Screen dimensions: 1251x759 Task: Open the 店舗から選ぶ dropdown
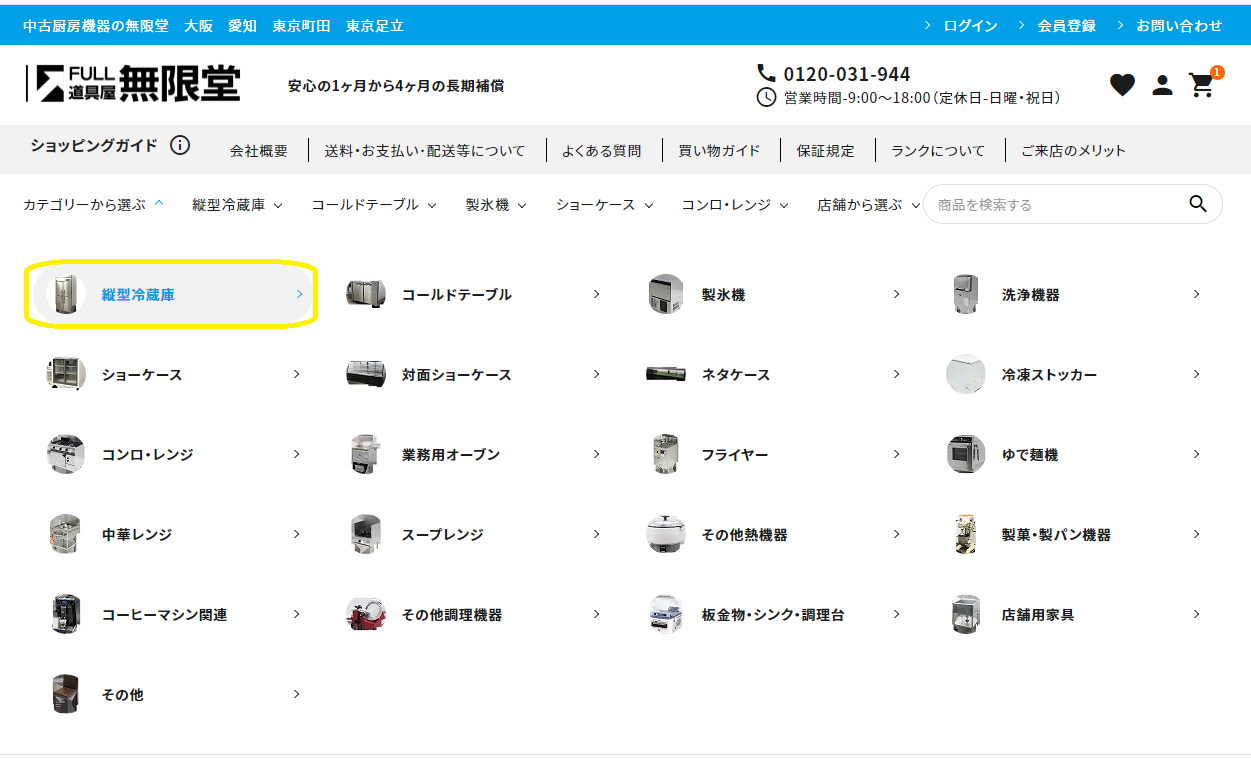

---

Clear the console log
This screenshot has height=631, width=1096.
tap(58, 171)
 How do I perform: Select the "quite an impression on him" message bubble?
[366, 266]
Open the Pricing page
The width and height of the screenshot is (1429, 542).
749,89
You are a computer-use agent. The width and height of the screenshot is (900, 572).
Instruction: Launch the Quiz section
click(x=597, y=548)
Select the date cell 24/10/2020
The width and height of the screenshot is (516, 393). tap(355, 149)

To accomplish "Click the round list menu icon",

INSTRUCTIONS FOR THE TASK
In the listing above, find the line with "You are a computer-use" and the line with "the round list", then reproduce both and every line between them exactly.

TASK OUTPUT
You are a computer-use agent. The width and height of the screenshot is (900, 572).
Instruction: Launch the Quiz section
click(x=597, y=548)
Select the date cell 24/10/2020
The width and height of the screenshot is (516, 393). tap(355, 149)

To accomplish "Click the round list menu icon",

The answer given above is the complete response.